■ **TRY IT**: Copy nothing from the entries below except the lines from the one containing "[Instagram page] (216, 2305)" through the one containing "Size chart (199, 430)", and copy those exactly.

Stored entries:
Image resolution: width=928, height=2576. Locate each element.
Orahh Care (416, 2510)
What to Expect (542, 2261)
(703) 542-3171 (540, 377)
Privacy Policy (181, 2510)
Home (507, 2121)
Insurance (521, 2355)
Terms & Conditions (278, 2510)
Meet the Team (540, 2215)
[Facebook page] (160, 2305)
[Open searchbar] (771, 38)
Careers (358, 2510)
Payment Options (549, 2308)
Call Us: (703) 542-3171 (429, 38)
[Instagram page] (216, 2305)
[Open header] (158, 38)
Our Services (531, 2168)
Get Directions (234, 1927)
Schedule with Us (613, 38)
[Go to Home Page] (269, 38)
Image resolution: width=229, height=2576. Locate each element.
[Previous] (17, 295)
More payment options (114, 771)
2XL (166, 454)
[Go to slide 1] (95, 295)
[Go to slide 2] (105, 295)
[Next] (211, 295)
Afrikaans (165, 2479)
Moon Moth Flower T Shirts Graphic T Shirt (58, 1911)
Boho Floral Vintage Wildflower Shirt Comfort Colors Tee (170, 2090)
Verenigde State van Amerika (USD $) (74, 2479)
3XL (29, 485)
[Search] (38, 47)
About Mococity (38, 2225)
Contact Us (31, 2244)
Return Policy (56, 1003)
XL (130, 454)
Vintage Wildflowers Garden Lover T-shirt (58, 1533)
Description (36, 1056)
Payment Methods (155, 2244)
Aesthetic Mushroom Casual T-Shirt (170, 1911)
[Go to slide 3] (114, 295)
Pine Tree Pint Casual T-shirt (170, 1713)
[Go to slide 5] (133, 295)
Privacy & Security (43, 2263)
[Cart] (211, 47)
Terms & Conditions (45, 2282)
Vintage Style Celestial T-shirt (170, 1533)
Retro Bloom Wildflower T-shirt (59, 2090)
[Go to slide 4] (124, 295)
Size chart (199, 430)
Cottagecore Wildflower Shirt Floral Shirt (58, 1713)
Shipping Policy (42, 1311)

■ **TASK RESPONSE**:
[Instagram page] (216, 2305)
[Open header] (158, 38)
Our Services (531, 2168)
Get Directions (234, 1927)
Schedule with Us (613, 38)
[Go to Home Page] (269, 38)
Image resolution: width=229, height=2576. Locate each element.
[Previous] (17, 295)
More payment options (114, 771)
2XL (166, 454)
[Go to slide 1] (95, 295)
[Go to slide 2] (105, 295)
[Next] (211, 295)
Afrikaans (165, 2479)
Moon Moth Flower T Shirts Graphic T Shirt (58, 1911)
Boho Floral Vintage Wildflower Shirt Comfort Colors Tee (170, 2090)
Verenigde State van Amerika (USD $) (74, 2479)
3XL (29, 485)
[Search] (38, 47)
About Mococity (38, 2225)
Contact Us (31, 2244)
Return Policy (56, 1003)
XL (130, 454)
Vintage Wildflowers Garden Lover T-shirt (58, 1533)
Description (36, 1056)
Payment Methods (155, 2244)
Aesthetic Mushroom Casual T-Shirt (170, 1911)
[Go to slide 3] (114, 295)
Pine Tree Pint Casual T-shirt (170, 1713)
[Go to slide 5] (133, 295)
Privacy & Security (43, 2263)
[Cart] (211, 47)
Terms & Conditions (45, 2282)
Vintage Style Celestial T-shirt (170, 1533)
Retro Bloom Wildflower T-shirt (59, 2090)
[Go to slide 4] (124, 295)
Size chart (199, 430)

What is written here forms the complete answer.